Listed entries
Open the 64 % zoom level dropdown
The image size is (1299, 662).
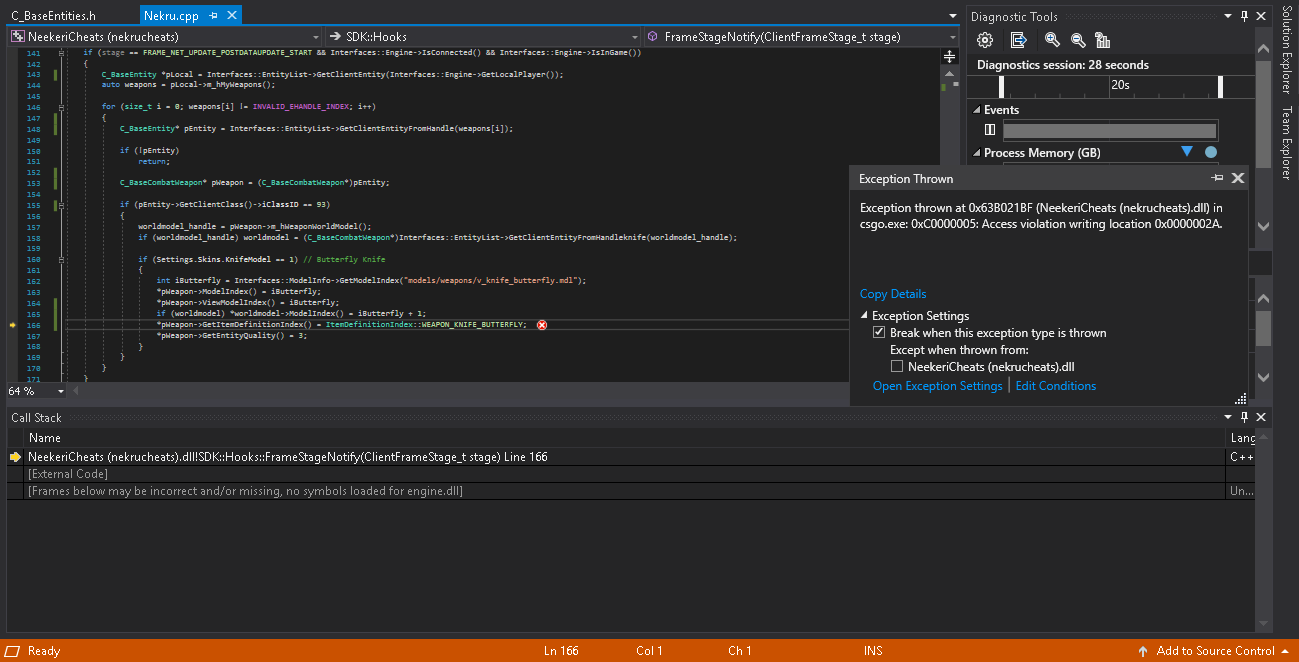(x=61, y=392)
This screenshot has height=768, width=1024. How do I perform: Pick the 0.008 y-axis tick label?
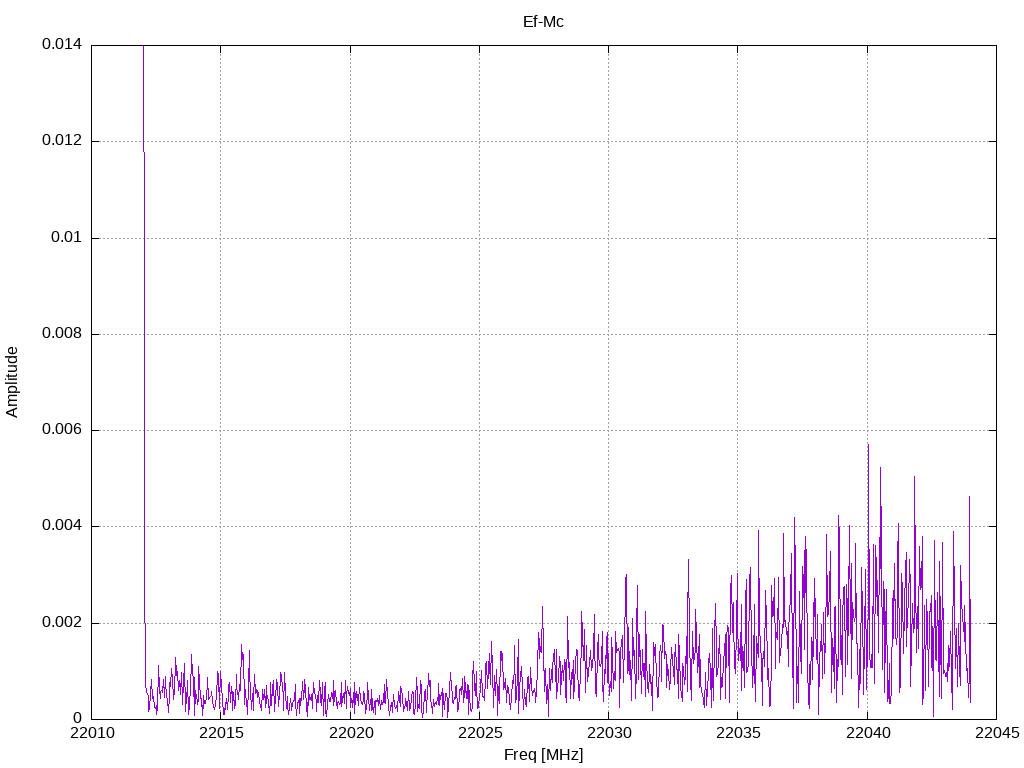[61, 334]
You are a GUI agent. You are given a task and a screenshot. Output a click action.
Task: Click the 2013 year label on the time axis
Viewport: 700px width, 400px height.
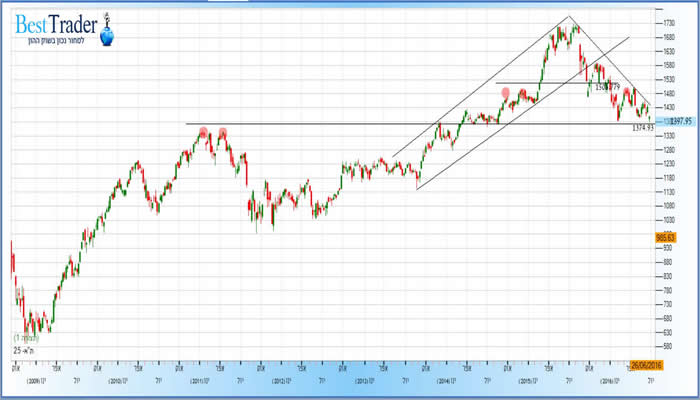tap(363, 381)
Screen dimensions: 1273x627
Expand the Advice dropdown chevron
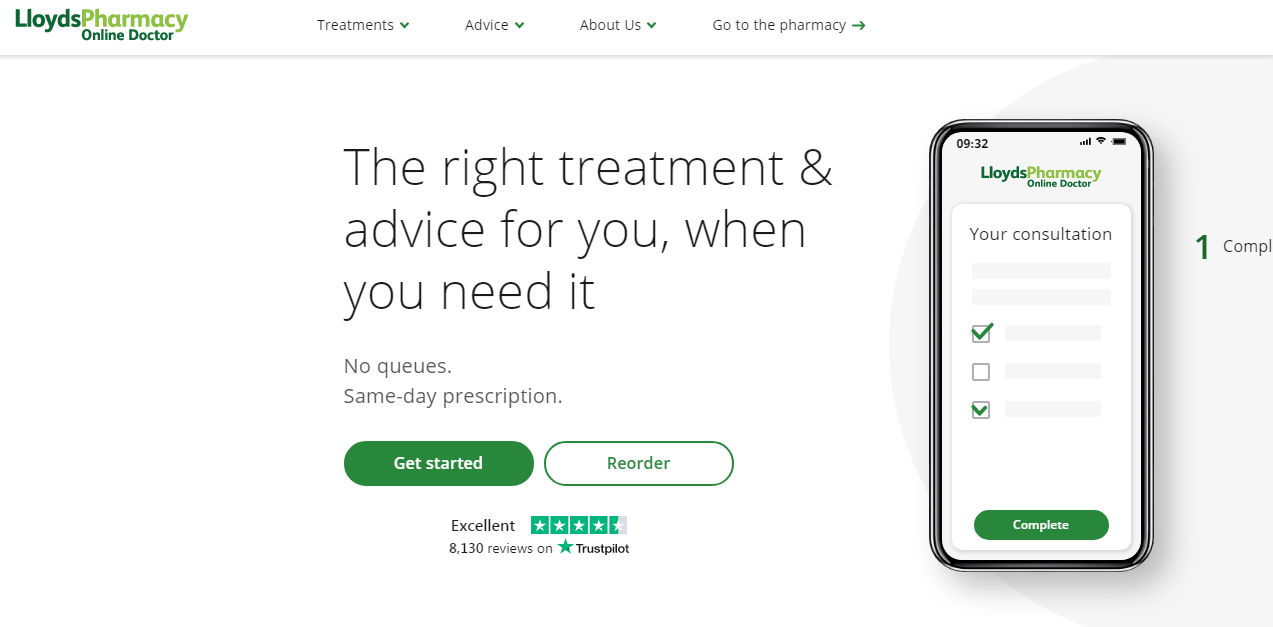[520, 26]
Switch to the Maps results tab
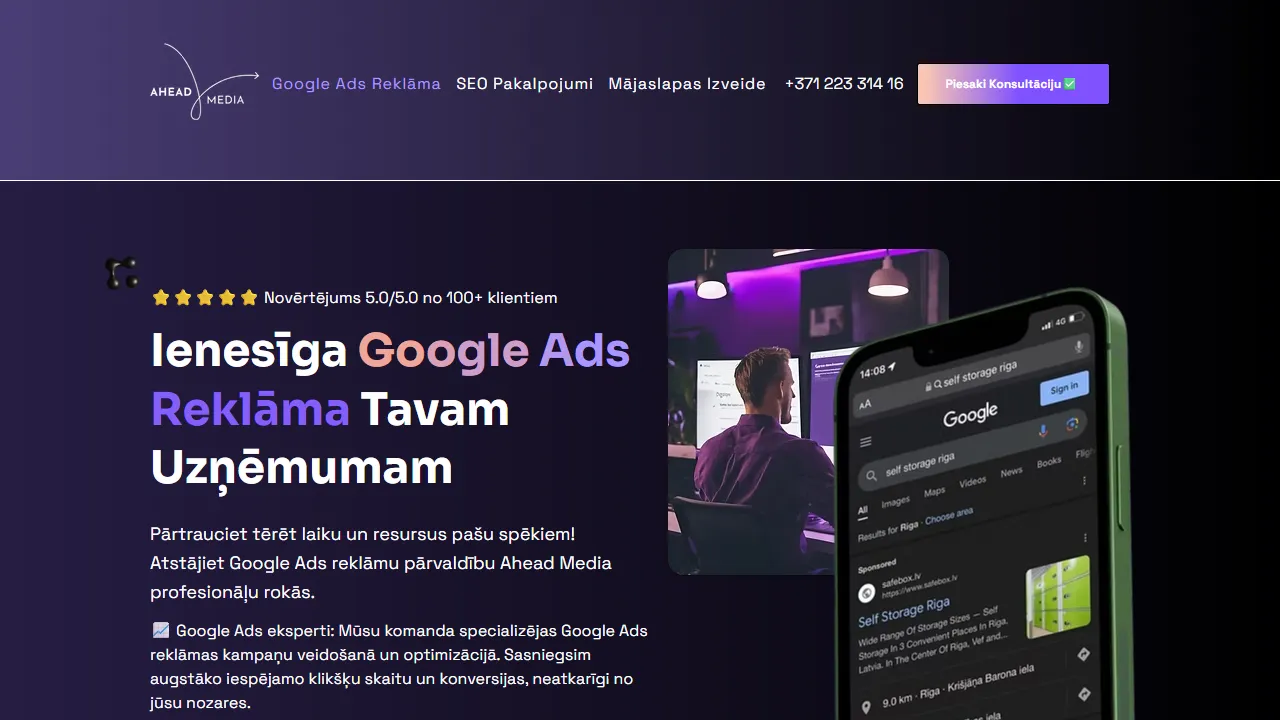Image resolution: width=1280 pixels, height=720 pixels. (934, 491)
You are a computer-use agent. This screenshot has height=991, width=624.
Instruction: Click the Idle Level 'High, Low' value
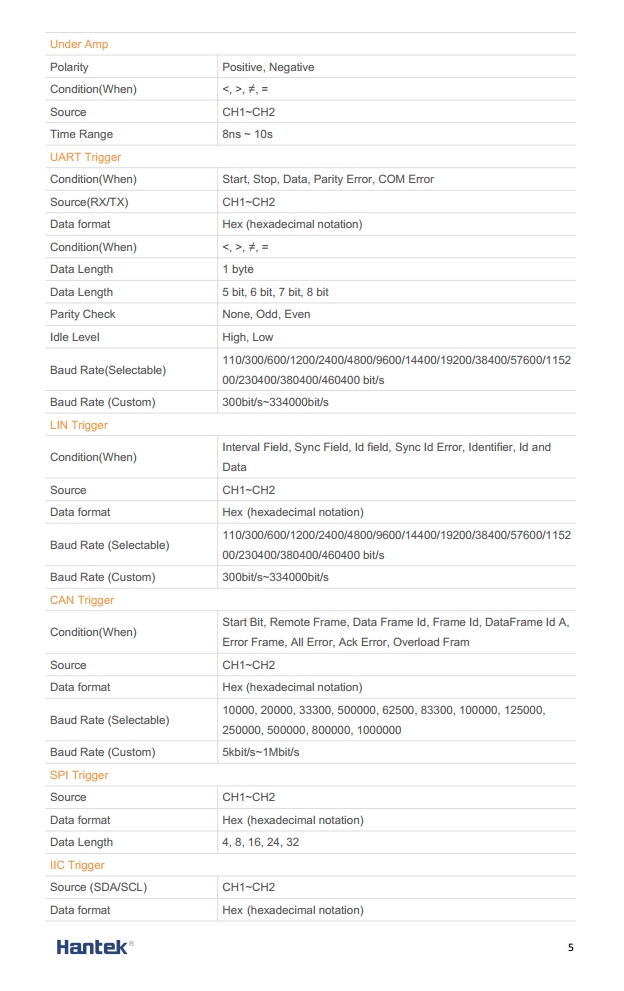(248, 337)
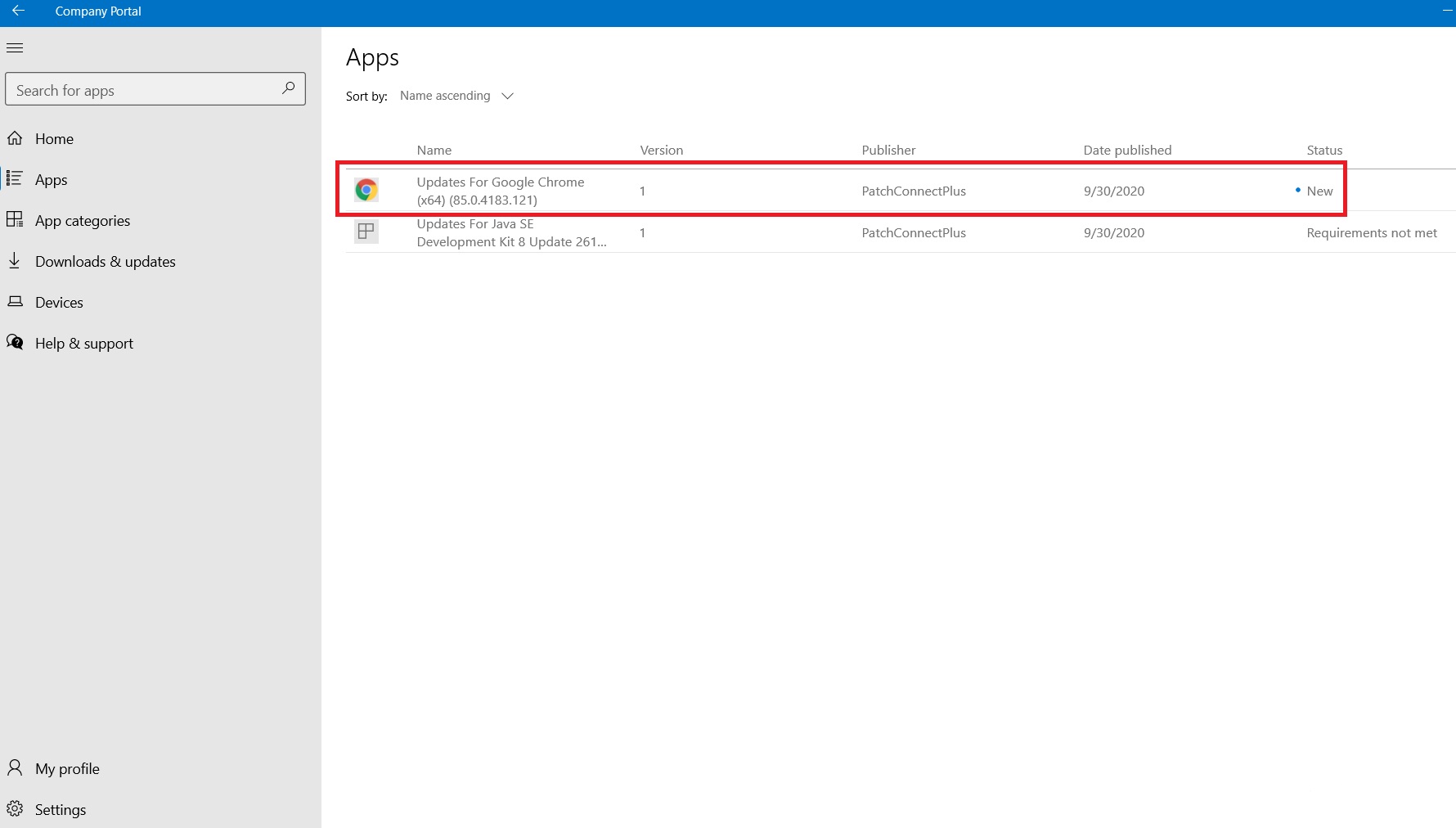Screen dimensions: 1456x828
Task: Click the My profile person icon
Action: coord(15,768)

Work to complete
If a record holds a picture, drop the picture and reproduce everything else exactly.

Exercise result
Open the 64 % zoom level dropdown
The image size is (1299, 662).
(x=61, y=392)
This screenshot has height=768, width=1024. How do I perform: Pick the 0.008 y-axis tick label?
[61, 334]
You are a GUI agent. You are given a task and a screenshot. Output a click action.
Task: Click the 2013 year label on the time axis
Viewport: 700px width, 400px height.
tap(363, 381)
Screen dimensions: 1273x627
Expand the Advice dropdown chevron
[520, 26]
Switch to the Maps results tab
Image resolution: width=1280 pixels, height=720 pixels. (934, 491)
You are a computer-use agent. This screenshot has height=991, width=624.
Instruction: Click the Idle Level 'High, Low' value
(248, 337)
Screen dimensions: 1456x828
Task: Click the My profile person icon
Action: coord(15,768)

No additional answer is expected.